- Directions -
At the line with "Instruction: Increment the", start copying; carry on through the last line of the material below, exactly as written, and stop there.

- Data shown -

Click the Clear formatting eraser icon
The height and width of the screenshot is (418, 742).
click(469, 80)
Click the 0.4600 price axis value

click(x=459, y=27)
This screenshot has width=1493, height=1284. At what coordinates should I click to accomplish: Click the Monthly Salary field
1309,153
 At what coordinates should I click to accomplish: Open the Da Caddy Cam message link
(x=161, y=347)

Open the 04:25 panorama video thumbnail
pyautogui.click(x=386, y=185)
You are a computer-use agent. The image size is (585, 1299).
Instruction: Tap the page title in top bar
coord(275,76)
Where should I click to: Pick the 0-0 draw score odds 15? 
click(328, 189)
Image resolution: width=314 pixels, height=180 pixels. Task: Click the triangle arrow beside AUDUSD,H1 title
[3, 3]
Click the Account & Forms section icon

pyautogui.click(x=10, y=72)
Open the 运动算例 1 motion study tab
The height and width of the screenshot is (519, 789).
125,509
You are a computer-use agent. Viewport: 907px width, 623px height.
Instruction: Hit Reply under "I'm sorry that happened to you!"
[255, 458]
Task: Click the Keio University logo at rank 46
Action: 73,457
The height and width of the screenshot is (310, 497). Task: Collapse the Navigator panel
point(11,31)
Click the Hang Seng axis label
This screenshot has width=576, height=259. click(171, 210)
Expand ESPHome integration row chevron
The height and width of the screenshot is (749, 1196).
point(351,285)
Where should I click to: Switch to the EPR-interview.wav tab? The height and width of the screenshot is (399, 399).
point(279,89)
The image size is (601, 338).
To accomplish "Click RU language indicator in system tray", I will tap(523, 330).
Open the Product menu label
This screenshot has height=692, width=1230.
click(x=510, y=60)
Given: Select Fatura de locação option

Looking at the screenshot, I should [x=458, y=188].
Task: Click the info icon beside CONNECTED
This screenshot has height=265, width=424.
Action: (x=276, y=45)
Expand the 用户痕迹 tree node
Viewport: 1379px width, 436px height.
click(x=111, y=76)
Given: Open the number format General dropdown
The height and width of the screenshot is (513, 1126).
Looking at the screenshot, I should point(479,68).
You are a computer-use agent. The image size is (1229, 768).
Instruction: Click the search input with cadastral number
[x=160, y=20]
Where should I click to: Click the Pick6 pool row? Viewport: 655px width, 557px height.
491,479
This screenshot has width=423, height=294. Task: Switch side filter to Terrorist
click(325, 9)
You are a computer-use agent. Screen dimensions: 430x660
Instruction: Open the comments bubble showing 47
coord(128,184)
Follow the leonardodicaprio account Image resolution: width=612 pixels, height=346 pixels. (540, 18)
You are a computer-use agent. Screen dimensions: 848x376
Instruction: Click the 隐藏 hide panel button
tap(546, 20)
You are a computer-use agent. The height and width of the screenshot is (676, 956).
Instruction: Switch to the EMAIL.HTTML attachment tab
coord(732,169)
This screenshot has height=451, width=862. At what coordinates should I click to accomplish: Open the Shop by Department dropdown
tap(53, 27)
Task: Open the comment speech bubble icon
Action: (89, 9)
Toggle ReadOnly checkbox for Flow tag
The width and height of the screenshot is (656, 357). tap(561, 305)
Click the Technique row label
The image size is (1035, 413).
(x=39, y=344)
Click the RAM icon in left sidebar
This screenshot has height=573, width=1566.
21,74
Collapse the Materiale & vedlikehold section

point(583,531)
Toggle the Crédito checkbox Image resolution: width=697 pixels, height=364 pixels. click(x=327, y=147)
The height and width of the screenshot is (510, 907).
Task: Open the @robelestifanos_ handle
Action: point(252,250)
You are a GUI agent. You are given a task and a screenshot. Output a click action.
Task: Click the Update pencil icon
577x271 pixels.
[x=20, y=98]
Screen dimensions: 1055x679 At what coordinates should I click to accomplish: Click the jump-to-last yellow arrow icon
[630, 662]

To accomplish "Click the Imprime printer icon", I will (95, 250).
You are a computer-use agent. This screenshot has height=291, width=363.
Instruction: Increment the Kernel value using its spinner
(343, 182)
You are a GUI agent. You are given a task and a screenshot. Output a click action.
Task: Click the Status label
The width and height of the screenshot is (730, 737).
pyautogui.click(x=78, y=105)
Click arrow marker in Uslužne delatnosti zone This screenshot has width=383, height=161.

- Response box -
Instruction: Increment the Kernel value using its spinner
(343, 182)
You are a GUI agent. You are given a task and a screenshot. Output a click action.
Task: Click the Status label
The width and height of the screenshot is (730, 737).
pyautogui.click(x=78, y=105)
Click arrow marker in Uslužne delatnosti zone This screenshot has width=383, height=161.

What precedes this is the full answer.